International Trade, Politics and Development (Sep 2024)
Globalization, fractionalized governments and expansionary fiscal policy
Abstract
Purpose – As a response to challenges that globalization poses, governments often utilize an expansionary fiscal policy, a mix of increased compensation spending and capital tax cuts. To account for these policy measures that are consistent with neither the compensation nor the efficiency hypothesis, this study examines government fractionalization as the key conditional factor. Design/methodology/approach – We test our hypothesis with a country-year data covering 24 OECD countries from 1980 to 2011. To examine how a single country juggles compensation spending and capital taxation policies jointly, we employ a research strategy that classifies governments into four categories based on their implementation of the two policies and examine the link between imports and fiscal policy choices conditioned on government fractionalization.
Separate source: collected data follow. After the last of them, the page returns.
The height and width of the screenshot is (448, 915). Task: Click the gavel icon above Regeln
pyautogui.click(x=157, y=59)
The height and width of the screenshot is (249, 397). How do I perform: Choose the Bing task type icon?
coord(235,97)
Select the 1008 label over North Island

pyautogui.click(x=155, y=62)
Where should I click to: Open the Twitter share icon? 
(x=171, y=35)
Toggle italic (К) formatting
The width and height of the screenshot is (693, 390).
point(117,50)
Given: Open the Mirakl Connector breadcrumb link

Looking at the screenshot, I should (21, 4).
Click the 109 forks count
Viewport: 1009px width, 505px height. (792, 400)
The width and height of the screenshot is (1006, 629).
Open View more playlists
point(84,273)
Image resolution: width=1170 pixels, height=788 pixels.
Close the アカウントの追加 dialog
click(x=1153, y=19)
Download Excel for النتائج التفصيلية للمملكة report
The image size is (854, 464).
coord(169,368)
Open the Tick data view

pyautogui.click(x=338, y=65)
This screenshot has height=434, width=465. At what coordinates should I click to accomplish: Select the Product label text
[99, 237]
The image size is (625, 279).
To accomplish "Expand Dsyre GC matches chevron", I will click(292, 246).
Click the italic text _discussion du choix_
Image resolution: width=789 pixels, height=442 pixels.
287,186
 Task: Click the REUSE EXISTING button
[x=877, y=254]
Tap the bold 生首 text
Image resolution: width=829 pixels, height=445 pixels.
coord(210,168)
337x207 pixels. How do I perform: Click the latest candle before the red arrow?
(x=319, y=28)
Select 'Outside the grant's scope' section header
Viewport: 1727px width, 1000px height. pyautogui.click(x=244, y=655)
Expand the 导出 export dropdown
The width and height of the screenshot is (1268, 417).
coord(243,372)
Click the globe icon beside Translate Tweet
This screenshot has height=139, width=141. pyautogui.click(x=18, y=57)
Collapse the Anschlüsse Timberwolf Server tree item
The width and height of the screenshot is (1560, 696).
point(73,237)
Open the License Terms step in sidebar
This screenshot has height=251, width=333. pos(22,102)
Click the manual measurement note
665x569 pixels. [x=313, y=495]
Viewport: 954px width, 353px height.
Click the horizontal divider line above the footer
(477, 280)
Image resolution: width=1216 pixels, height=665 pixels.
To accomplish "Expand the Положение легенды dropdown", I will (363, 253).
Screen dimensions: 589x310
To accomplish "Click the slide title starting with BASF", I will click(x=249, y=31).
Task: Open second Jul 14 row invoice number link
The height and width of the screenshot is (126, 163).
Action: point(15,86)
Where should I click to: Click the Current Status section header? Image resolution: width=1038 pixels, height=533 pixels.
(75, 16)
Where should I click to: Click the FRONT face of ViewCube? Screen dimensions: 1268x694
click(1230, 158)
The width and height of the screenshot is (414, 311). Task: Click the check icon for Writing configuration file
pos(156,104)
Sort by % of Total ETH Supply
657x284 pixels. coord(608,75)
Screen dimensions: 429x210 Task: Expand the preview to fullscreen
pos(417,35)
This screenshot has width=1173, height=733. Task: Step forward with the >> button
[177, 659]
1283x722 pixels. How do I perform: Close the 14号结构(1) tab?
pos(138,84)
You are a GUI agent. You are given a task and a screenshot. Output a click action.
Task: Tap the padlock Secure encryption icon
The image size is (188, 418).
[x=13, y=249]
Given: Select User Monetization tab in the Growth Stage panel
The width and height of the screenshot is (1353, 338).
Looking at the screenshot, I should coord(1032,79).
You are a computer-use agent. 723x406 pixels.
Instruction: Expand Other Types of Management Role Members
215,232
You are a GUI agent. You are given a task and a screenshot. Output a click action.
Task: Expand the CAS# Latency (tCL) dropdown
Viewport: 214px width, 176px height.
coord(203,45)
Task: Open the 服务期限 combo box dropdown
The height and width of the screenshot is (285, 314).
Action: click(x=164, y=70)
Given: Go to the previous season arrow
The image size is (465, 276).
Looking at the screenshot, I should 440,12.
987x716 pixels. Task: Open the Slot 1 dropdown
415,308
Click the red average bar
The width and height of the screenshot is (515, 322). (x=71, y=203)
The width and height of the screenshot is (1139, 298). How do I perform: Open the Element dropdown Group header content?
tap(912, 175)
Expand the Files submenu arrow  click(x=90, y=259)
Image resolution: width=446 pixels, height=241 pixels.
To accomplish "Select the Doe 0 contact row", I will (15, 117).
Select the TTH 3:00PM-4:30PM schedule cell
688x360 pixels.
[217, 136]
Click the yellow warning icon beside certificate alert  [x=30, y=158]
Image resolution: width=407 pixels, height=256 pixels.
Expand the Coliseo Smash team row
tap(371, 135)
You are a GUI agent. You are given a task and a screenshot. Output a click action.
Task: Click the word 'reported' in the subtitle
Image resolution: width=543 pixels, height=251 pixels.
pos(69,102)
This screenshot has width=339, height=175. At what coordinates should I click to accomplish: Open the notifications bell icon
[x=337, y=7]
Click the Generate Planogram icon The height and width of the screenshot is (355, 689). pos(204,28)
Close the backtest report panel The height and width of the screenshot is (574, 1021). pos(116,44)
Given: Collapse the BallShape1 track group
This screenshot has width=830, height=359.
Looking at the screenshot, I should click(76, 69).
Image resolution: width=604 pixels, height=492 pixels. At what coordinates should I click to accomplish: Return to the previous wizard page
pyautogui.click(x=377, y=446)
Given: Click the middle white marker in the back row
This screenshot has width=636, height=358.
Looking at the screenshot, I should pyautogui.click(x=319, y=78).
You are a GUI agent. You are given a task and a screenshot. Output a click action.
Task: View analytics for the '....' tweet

Findings – This study shows that highly fractionalized governments are more likely to implement an expansionary fiscal policy than marginally fractionalized governments as a policy response to economic globalization and import shock. Social implications – Our findings imply that fractionalized governments are likely to face budget deficits and debt crises, as the expansionary fiscal policy persists over time. Originality/value – By examining government fractionalization as one of the critical factors that constrain the fiscal policy choice, this study enhances our understanding of the relationship between economic globalization and compensation or efficiency policies. The arguments and findings in this study explain why governments utilize the seeming incompatible policy preferences over increased compensation spending and reduced capital tax burdens as a response to globalization, potentially subsuming both hypotheses.